Return every line from the records below that has the word "dropdown".

** MATERIALS PROVIDED follows **

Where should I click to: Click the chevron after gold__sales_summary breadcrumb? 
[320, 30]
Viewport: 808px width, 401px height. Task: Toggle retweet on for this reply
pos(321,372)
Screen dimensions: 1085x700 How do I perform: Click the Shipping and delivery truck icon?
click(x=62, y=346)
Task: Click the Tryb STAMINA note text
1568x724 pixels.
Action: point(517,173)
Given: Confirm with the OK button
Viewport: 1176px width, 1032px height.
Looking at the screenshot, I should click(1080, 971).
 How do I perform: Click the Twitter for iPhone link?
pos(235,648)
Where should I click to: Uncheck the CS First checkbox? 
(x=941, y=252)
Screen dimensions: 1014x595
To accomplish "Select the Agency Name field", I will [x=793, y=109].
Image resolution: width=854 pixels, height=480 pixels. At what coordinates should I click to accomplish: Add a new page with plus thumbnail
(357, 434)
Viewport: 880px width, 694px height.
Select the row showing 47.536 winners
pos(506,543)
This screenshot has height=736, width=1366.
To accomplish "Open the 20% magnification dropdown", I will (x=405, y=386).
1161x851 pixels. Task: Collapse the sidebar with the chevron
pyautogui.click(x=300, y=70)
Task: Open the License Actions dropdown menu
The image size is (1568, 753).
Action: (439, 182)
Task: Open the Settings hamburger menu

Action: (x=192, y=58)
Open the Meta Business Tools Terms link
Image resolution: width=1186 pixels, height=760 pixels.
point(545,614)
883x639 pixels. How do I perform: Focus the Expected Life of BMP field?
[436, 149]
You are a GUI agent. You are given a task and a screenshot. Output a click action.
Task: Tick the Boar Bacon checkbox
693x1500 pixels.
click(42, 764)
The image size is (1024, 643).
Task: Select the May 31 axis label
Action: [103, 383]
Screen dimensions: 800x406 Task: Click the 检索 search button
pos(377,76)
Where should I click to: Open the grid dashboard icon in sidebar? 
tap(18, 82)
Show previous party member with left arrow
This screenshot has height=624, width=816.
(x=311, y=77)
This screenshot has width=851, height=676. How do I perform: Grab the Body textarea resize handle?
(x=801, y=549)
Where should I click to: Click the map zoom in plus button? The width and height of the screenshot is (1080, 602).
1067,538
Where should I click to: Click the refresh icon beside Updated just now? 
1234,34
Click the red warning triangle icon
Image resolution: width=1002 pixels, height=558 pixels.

** End of MATERIALS PROVIDED **

SOLUTION TO THE PROBLEM:
To accomplish "Open the 20% magnification dropdown", I will (x=405, y=386).
Task: Open the License Actions dropdown menu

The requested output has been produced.